▶ [Raw data]:
:::
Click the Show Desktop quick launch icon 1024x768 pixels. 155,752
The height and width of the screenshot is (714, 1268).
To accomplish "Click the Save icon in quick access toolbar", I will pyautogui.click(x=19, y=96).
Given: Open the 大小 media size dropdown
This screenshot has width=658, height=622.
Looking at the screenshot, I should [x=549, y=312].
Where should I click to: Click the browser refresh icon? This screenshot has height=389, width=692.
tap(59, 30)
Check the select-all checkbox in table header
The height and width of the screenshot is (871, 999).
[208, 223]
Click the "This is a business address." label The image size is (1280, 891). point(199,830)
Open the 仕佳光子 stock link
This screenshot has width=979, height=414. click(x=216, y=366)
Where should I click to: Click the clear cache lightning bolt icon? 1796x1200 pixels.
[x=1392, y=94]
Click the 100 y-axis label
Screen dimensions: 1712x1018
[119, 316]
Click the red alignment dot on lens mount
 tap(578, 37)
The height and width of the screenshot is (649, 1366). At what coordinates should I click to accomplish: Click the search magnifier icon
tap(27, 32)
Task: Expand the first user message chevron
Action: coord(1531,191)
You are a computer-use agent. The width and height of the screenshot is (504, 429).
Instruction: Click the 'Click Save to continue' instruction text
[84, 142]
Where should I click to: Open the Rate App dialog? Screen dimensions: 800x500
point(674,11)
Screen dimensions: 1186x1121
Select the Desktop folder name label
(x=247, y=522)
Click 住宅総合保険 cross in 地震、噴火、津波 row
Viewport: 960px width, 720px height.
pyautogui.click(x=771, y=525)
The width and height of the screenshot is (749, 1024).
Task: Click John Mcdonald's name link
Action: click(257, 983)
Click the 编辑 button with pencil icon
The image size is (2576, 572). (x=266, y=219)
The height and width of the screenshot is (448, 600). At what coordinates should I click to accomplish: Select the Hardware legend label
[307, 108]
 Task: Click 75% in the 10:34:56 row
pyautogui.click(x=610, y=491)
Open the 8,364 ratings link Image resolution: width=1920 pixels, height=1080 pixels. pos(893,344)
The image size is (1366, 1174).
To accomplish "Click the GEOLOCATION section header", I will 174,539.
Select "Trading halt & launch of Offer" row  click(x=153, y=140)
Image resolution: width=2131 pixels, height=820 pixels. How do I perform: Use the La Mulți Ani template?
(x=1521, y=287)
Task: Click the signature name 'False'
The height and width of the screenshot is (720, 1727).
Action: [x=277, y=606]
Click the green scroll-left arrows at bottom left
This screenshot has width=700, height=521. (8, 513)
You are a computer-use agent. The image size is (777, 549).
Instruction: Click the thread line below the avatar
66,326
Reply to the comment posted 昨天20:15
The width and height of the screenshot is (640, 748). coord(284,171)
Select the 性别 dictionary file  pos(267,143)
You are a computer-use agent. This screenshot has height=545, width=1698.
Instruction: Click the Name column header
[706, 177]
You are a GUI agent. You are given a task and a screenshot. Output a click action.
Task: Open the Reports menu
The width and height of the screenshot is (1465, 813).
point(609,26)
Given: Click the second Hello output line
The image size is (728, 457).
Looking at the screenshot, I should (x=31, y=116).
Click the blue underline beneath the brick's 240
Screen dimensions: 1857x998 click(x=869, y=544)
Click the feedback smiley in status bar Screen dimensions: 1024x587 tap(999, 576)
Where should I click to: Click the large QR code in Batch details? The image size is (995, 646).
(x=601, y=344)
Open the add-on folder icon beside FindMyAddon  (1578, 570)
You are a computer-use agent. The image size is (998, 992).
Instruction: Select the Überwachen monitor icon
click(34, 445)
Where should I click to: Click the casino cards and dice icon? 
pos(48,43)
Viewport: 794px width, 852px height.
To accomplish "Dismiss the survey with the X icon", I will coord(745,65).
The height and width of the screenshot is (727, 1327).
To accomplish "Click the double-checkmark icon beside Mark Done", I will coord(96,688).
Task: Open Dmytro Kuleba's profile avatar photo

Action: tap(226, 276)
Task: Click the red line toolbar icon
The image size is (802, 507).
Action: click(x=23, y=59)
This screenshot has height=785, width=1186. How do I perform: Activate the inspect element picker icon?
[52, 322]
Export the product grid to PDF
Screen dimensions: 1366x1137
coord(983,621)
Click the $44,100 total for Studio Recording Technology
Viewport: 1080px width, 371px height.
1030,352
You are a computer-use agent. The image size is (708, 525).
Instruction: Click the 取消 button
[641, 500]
:::
▶ [Your assignment]: From the entries above, select each line containing the string "will".

▶ [Exercise output]:
To accomplish "Click the Save icon in quick access toolbar", I will pyautogui.click(x=19, y=96).
To accomplish "Click the GEOLOCATION section header", I will 174,539.
To accomplish "Dismiss the survey with the X icon", I will coord(745,65).
To accomplish "Click the double-checkmark icon beside Mark Done", I will coord(96,688).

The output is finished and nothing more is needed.